Mistake 4: Recursion Limit (Python)
# WRONG - default recursion limit is ~1000
def dfs(v, parent):
...
# CORRECT - increase limit for N up to 10^5
import sys
sys.setrecursionlimit(200005)
Problem: Python’s default recursion limit causes RuntimeError on deep trees. Fix: Set recursion limit to at least 2*N.
Edge Cases
| Case | Input | Expected Output | Why |
|---|---|---|---|
| Single node | N=1, no edges | 2 | Can be white or black |
| Two nodes | N=2, edge (1,2) | 3 | WW, WB, BW (not BB) |
| Star graph | Center with k leaves | 2^k + 1 | Center white: 2^k ways; Center black: 1 way |
| Path graph | N nodes in a line | Fibonacci-like | dp grows like Fibonacci sequence |
| Complete binary tree | Balanced tree | Large count | Test modular arithmetic correctness |
When to Use This Pattern
Use Tree DP with Binary State When:
- Problem involves trees with constraints between adjacent nodes
- Each node has two possible states (selected/not, colored/not, etc.)

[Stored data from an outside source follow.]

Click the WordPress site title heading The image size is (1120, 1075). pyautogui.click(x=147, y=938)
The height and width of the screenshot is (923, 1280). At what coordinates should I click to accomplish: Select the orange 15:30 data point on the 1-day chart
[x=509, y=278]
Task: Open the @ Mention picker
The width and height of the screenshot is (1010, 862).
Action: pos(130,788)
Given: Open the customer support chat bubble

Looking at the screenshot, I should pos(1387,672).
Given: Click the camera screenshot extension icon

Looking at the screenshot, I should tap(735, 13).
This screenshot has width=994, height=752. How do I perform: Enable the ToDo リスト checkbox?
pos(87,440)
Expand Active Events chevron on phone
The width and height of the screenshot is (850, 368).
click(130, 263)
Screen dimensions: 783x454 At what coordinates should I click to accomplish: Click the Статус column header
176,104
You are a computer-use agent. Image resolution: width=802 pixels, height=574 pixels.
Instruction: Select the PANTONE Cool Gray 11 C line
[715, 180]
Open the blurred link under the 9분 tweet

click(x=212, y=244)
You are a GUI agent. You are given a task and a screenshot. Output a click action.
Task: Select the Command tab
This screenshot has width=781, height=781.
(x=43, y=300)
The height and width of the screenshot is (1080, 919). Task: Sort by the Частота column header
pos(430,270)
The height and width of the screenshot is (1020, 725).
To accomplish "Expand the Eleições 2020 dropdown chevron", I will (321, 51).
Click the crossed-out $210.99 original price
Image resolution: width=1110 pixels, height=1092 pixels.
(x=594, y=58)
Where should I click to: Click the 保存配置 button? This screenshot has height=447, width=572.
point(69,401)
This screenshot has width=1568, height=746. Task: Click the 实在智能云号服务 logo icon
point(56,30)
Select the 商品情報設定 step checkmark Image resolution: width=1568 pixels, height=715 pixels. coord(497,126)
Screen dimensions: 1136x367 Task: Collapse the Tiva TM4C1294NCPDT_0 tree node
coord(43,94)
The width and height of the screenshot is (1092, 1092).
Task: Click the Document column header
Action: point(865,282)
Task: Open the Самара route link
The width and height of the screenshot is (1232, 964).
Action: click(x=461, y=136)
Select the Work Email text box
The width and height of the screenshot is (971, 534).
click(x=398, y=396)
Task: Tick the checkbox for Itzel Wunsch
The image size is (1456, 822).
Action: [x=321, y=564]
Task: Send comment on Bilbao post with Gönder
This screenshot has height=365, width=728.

- Subtree results can be combined independently
- Counting or optimizing over all valid configurations
Don’t Use When:
- Graph has cycles (not a tree) - use different DP or graph algorithms
- State depends on non-adjacent nodes - may need different formulation
- Problem requires backtracking to find actual configuration - need to store choices
Pattern Recognition Checklist:
- Is the structure a tree? -> Tree DP is likely applicable
- Does each node have binary choice? -> Use dp[node][0/1] states
- Are subtrees independent given parent’s state? -> Multiply children’s contributions
- Is it a counting problem with modulo? -> Apply modular arithmetic throughout
Related Problems
Easier (Do These First)
| Problem | Why It Helps |
|---|---|
| AtCoder DP-G: Longest Path | Basic tree/DAG DP |
Similar Difficulty
| Problem | Key Difference |
|---|---|
| CSES Tree Matching | Maximize matched edges instead of counting |
| CSES Tree Distances I | Distance computation, not counting |
| AtCoder DP-V: Subtree | Re-rooting technique extension |
Harder (Do These After)
| Problem | New Concept |
|---|---|
| CSES Finding a Centroid | Centroid decomposition |
| AtCoder DP-V: Subtree | Rerooting DP for all roots |
Key Takeaways
- The Core Idea: Track two DP values per node (white/black count), combine children by multiplication
- Time Optimization: Bottom-up DFS processes each node once, achieving O(N) time
- Space Trade-off: O(N) space for DP array, enabling O(1) combination per child
- Pattern: Binary-state Tree DP with multiplicative combination of independent subtrees
Practice Checklist
Before moving on, make sure you can:
- Solve this problem without looking at the solution
- Explain why children’s contributions are multiplied (independence)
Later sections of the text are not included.